__To do__.
Output every one of the items below word for word, keeping each line unchanged.

[START Data supplied]

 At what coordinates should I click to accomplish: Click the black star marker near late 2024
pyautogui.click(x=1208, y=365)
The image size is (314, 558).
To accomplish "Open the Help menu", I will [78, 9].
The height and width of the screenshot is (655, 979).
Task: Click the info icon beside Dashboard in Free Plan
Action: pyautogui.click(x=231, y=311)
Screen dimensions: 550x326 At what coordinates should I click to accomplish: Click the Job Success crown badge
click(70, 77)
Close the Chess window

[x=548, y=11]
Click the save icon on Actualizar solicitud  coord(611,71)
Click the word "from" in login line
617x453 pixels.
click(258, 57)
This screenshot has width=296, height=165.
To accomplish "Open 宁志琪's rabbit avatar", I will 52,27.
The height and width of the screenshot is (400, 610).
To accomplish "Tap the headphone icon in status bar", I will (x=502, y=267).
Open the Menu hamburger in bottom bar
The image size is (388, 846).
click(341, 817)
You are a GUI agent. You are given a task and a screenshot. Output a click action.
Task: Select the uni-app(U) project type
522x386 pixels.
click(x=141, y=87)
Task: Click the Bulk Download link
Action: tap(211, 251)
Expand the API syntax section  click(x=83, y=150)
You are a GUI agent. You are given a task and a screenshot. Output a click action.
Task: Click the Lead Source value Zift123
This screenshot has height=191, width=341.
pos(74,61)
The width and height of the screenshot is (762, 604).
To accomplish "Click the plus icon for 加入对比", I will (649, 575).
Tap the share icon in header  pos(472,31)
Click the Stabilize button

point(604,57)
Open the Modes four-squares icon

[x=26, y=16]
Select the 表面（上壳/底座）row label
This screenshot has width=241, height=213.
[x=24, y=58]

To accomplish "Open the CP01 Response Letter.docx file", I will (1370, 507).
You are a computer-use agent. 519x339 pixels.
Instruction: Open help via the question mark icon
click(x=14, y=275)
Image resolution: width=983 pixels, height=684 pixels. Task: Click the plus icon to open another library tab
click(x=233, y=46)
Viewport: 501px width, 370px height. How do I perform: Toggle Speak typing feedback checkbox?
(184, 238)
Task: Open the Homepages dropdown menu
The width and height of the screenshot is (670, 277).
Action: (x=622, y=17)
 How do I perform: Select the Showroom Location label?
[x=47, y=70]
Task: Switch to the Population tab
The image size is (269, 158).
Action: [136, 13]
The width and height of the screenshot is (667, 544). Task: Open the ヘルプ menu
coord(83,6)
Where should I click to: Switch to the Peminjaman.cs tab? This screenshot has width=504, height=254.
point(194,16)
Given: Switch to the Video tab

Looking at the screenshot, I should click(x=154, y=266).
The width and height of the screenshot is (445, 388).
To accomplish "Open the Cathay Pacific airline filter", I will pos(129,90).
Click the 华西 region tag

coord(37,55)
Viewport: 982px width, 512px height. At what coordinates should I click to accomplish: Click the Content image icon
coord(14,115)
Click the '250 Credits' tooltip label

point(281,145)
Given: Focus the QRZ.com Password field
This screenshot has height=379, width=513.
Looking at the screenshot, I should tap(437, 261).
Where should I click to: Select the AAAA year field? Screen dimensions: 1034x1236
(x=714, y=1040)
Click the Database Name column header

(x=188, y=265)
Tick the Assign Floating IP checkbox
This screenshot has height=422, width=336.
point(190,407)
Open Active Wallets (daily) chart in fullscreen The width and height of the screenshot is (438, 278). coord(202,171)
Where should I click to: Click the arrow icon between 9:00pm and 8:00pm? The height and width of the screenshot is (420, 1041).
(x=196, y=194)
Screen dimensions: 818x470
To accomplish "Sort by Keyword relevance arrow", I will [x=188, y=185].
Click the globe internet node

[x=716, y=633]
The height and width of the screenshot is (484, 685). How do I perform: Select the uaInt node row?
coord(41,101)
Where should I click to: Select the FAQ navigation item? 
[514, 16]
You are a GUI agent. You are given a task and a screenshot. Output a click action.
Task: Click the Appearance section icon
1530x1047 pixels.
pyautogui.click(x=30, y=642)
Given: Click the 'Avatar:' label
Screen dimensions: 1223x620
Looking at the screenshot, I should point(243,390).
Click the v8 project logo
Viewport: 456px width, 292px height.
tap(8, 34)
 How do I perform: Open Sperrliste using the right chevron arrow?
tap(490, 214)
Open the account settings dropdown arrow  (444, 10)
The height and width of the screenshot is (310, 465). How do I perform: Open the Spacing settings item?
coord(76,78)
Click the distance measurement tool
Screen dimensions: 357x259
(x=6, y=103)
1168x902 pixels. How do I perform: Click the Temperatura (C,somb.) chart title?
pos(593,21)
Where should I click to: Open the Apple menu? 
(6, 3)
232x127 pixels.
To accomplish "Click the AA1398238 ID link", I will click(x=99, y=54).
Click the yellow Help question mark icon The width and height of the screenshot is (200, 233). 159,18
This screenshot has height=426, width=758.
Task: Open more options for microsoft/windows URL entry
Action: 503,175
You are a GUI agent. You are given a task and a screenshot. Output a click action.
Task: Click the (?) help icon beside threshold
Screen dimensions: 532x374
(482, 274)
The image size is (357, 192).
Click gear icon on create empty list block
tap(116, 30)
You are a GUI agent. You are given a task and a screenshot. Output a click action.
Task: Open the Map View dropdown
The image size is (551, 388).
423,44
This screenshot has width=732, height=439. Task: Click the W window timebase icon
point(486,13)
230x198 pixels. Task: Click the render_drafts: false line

[END Data supplied]

__Result for this task__.
 At what coordinates should I click to accomplish: Click the black star marker near late 2024
pyautogui.click(x=1208, y=365)
The image size is (314, 558).
To accomplish "Open the Help menu", I will [78, 9].
The height and width of the screenshot is (655, 979).
Task: Click the info icon beside Dashboard in Free Plan
Action: pyautogui.click(x=231, y=311)
Screen dimensions: 550x326 At what coordinates should I click to accomplish: Click the Job Success crown badge
click(70, 77)
Close the Chess window

[x=548, y=11]
Click the save icon on Actualizar solicitud  coord(611,71)
Click the word "from" in login line
617x453 pixels.
click(258, 57)
This screenshot has width=296, height=165.
To accomplish "Open 宁志琪's rabbit avatar", I will 52,27.
The height and width of the screenshot is (400, 610).
To accomplish "Tap the headphone icon in status bar", I will (x=502, y=267).
Open the Menu hamburger in bottom bar
The image size is (388, 846).
click(341, 817)
You are a GUI agent. You are given a task and a screenshot. Output a click action.
Task: Select the uni-app(U) project type
522x386 pixels.
click(x=141, y=87)
Task: Click the Bulk Download link
Action: tap(211, 251)
Expand the API syntax section  click(x=83, y=150)
You are a GUI agent. You are given a task and a screenshot. Output a click action.
Task: Click the Lead Source value Zift123
This screenshot has height=191, width=341.
pos(74,61)
The width and height of the screenshot is (762, 604).
To accomplish "Click the plus icon for 加入对比", I will (649, 575).
Tap the share icon in header  pos(472,31)
Click the Stabilize button

point(604,57)
Open the Modes four-squares icon

[x=26, y=16]
Select the 表面（上壳/底座）row label
This screenshot has width=241, height=213.
[x=24, y=58]

To accomplish "Open the CP01 Response Letter.docx file", I will (1370, 507).
You are a computer-use agent. 519x339 pixels.
Instruction: Open help via the question mark icon
click(x=14, y=275)
Image resolution: width=983 pixels, height=684 pixels. Task: Click the plus icon to open another library tab
click(x=233, y=46)
Viewport: 501px width, 370px height. How do I perform: Toggle Speak typing feedback checkbox?
(184, 238)
Task: Open the Homepages dropdown menu
The width and height of the screenshot is (670, 277).
Action: (x=622, y=17)
 How do I perform: Select the Showroom Location label?
[x=47, y=70]
Task: Switch to the Population tab
The image size is (269, 158).
Action: [136, 13]
The width and height of the screenshot is (667, 544). Task: Open the ヘルプ menu
coord(83,6)
Where should I click to: Switch to the Peminjaman.cs tab? This screenshot has width=504, height=254.
point(194,16)
Given: Switch to the Video tab

Looking at the screenshot, I should click(x=154, y=266).
The width and height of the screenshot is (445, 388).
To accomplish "Open the Cathay Pacific airline filter", I will pos(129,90).
Click the 华西 region tag

coord(37,55)
Viewport: 982px width, 512px height. At what coordinates should I click to accomplish: Click the Content image icon
coord(14,115)
Click the '250 Credits' tooltip label

point(281,145)
Given: Focus the QRZ.com Password field
This screenshot has height=379, width=513.
Looking at the screenshot, I should tap(437, 261).
Where should I click to: Select the AAAA year field? Screen dimensions: 1034x1236
(x=714, y=1040)
Click the Database Name column header

(x=188, y=265)
Tick the Assign Floating IP checkbox
This screenshot has height=422, width=336.
point(190,407)
Open Active Wallets (daily) chart in fullscreen The width and height of the screenshot is (438, 278). coord(202,171)
Where should I click to: Click the arrow icon between 9:00pm and 8:00pm? The height and width of the screenshot is (420, 1041).
(x=196, y=194)
Screen dimensions: 818x470
To accomplish "Sort by Keyword relevance arrow", I will [x=188, y=185].
Click the globe internet node

[x=716, y=633]
The height and width of the screenshot is (484, 685). How do I perform: Select the uaInt node row?
coord(41,101)
Where should I click to: Select the FAQ navigation item? 
[514, 16]
You are a GUI agent. You are given a task and a screenshot. Output a click action.
Task: Click the Appearance section icon
1530x1047 pixels.
pyautogui.click(x=30, y=642)
Given: Click the 'Avatar:' label
Screen dimensions: 1223x620
Looking at the screenshot, I should point(243,390).
Click the v8 project logo
Viewport: 456px width, 292px height.
tap(8, 34)
 How do I perform: Open Sperrliste using the right chevron arrow?
tap(490, 214)
Open the account settings dropdown arrow  (444, 10)
The height and width of the screenshot is (310, 465). How do I perform: Open the Spacing settings item?
coord(76,78)
Click the distance measurement tool
Screen dimensions: 357x259
(x=6, y=103)
1168x902 pixels. How do I perform: Click the Temperatura (C,somb.) chart title?
pos(593,21)
Where should I click to: Open the Apple menu? 
(6, 3)
232x127 pixels.
To accomplish "Click the AA1398238 ID link", I will click(x=99, y=54).
Click the yellow Help question mark icon The width and height of the screenshot is (200, 233). 159,18
This screenshot has height=426, width=758.
Task: Open more options for microsoft/windows URL entry
Action: 503,175
You are a GUI agent. You are given a task and a screenshot. Output a click action.
Task: Click the (?) help icon beside threshold
Screen dimensions: 532x374
(482, 274)
The image size is (357, 192).
Click gear icon on create empty list block
tap(116, 30)
You are a GUI agent. You are given a task and a screenshot. Output a click action.
Task: Open the Map View dropdown
The image size is (551, 388).
423,44
This screenshot has width=732, height=439. Task: Click the W window timebase icon
point(486,13)
230x198 pixels. Task: Click the render_drafts: false line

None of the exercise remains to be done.